A mes chers parents gaulois...

Je suis un enfant de la colonisation, j'ai fréquenté les bancs
de l'école coloniale, j'ai appris que mes ancêtres étaient les
Gaulois et on m'a initié à Chateaubriand...
Tout au long de ma carrière d'enseignant et de haut fonctionnaire,
j'ai été amené à côtoyer des officiels français aux yeux
desquels je ne suis jamais resté qu'un sous-fifre.
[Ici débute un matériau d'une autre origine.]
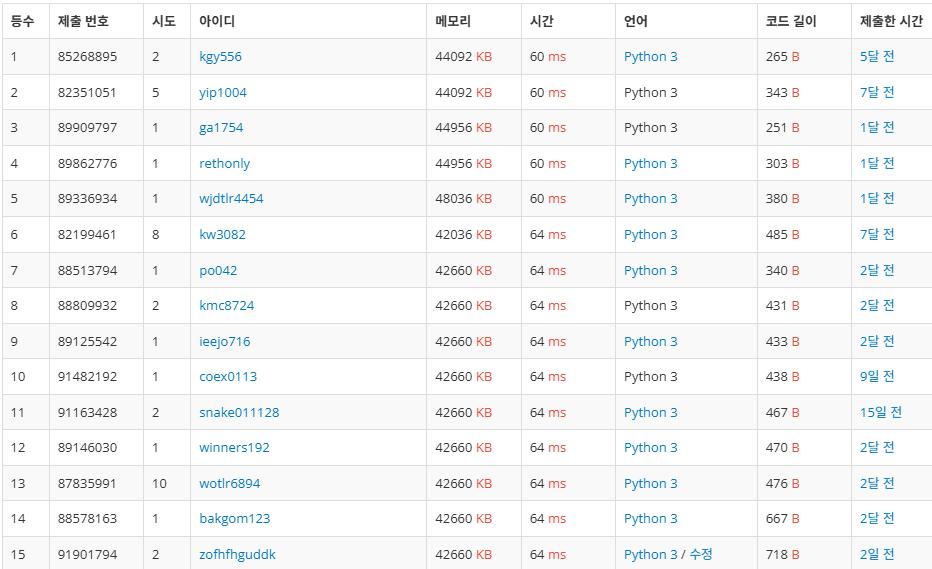932x569 pixels.
Task: Open the 9일 전 time link
Action: [x=877, y=376]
J'ai voulu parler de ce non-dit, de ce tabou que j'ai constaté
à de nombreuses reprises : la condescendance feutrée des coopérants,
des officiels mais aussi de simples citoyens français à
l'égard de ceux qu'ils appellent « les Africains ».
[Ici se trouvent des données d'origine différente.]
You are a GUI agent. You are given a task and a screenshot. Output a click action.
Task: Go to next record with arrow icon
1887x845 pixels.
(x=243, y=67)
Depuis la colonisation, la France a imposé en Afrique sa
culture, ses modes de pensée et même son histoire. Il en résulte
une forme de mépris qui perdure encore aujourd'hui, cinquante
ans après les indépendances. Avec, comme conséquence, un
désamour croissant entre nos pays.
En tant que citoyen de ce qui était votre plus ancienne
colonie en Afrique noire, j'ai beaucoup à vous dire. Prenez la
peine de me lire. Prenez, un court instant, le temps d'écouter une
de ces petites voix timides qui, par milliers, tentent vainement
depuis des siècles de parvenir jusqu'à vos «oreilles rouges».